One theory of modern scientists is that an ancient volcanic eruption is reported the ancient stories, but that the people did not fully understand what was happening. Volcanic ash, carried by the winds to Egypt contained toxic acids including the mineral cinnabar, which turned the river into a blood-like red color. The ash also raised the acidity of the water causing frogs to abandon the river and seek clean water. The ash also caused the death of animals and humans. Insects swarmed to the decaying bodies, leaving behind larvae and then adult insect. Acid rain fell on the people and caused burns and boils. Plants were contaminated and poisoned the animals that ate them. Increased humidity caused dramatic storms, including hail, leaving behind optimal conditions for locusts to thrive. The volcanic eruptions caused days of darkness as ash clouded the skies.

That doesn’t explain the death of the firstborn - the tenth plague. Some scientists believe that in the midst of all of the destruction of the other plagues, firstborn children were sacrificed out of desperation. Ancient people often sacrificed that which they loved hoping that sacrifice would please the gods and their punishment would be ended.

I’ve also read a theory that blames a red algae bloom for the color of the water, killing fish and forcing the frogs out of the water. Without frogs to eat the insects, the insects proliferated out of control. Like the theory of the volcano, each of the plagues is explained with a connection to a possible event.

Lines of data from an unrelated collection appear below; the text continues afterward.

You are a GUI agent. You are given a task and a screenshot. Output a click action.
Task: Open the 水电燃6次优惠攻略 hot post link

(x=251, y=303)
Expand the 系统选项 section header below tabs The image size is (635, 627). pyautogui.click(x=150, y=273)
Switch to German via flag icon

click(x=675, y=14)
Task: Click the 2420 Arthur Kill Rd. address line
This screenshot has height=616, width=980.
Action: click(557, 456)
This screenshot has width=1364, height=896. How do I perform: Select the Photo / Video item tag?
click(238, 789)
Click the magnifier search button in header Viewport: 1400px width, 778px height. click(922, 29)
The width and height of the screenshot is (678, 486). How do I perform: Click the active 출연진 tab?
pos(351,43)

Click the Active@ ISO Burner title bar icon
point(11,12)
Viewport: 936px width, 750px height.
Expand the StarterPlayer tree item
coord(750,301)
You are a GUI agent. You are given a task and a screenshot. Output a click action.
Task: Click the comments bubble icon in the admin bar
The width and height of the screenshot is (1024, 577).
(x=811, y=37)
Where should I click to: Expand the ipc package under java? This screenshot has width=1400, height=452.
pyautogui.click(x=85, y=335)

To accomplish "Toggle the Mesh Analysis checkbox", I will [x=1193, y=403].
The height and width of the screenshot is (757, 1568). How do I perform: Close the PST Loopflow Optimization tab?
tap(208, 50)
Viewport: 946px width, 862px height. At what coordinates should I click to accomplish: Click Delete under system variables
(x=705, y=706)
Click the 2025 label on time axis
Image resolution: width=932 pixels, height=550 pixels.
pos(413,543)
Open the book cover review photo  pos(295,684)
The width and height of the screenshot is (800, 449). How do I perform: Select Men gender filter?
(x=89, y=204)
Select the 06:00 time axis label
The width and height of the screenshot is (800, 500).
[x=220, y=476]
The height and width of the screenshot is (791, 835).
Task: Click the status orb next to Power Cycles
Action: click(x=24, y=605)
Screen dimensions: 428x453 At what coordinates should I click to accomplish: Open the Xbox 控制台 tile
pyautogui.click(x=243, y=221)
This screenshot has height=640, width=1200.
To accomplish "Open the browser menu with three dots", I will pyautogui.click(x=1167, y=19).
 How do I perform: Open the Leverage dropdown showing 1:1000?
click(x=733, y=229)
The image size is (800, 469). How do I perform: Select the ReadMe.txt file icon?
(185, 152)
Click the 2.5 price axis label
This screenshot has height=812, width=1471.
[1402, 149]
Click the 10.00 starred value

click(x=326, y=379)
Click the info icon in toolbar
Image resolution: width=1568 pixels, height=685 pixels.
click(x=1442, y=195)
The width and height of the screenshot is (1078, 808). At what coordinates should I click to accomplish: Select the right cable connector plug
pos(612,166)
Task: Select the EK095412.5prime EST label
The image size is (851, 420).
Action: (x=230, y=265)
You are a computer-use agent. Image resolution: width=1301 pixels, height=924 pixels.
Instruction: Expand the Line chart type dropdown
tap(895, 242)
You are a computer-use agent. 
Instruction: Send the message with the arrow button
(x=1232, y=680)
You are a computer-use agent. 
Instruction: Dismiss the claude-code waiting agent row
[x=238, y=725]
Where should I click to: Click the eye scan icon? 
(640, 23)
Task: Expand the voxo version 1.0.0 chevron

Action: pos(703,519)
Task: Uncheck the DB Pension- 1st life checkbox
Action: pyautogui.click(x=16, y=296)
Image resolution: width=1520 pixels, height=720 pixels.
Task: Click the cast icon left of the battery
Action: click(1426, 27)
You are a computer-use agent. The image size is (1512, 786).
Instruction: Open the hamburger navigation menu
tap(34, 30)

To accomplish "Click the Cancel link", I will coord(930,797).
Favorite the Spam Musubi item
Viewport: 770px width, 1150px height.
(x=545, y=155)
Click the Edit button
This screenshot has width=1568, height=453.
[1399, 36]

I’m no expert in ancient Egyptian medical texts. I’m not a geologist or an archeologist. I only know that there was a reason that our people told the stories and taught each successive generation the importance of teaching it to the next. I don’t think I need a complete scientific explanation of the events. Without meaning to demean the genuine work of scientists, it doesn’t really matter to me whether or not scientists find a historical basis for the scriptures. The truth in the text is not dependent upon geological or archeological evidence of the events of 3,500 years ago. The truth is that our people discovered the presence and deeds of God in the events of their lives. We have inherited the faith and confidence of people who are convinced that God is on the side of human freedom and that we are called to continue that legacy of freedom for all people in all generations. Our stories teach us that God is a liberator of humans.

From time to time, I pay attention when people approach our stories from another perspective. I am genuinely interested in learning more about the reasons our people have been so careful to preserve those stories, but my faith is not dependent upon some scientific discovery or another theory that might explain those stories. My respect for the ancients who told those stories and preserved them for our time is not dependent upon scientific corroboration.

I intend to take seriously the commandment to teach these stories to our children and grandchildren and to examine them for the truth they carry.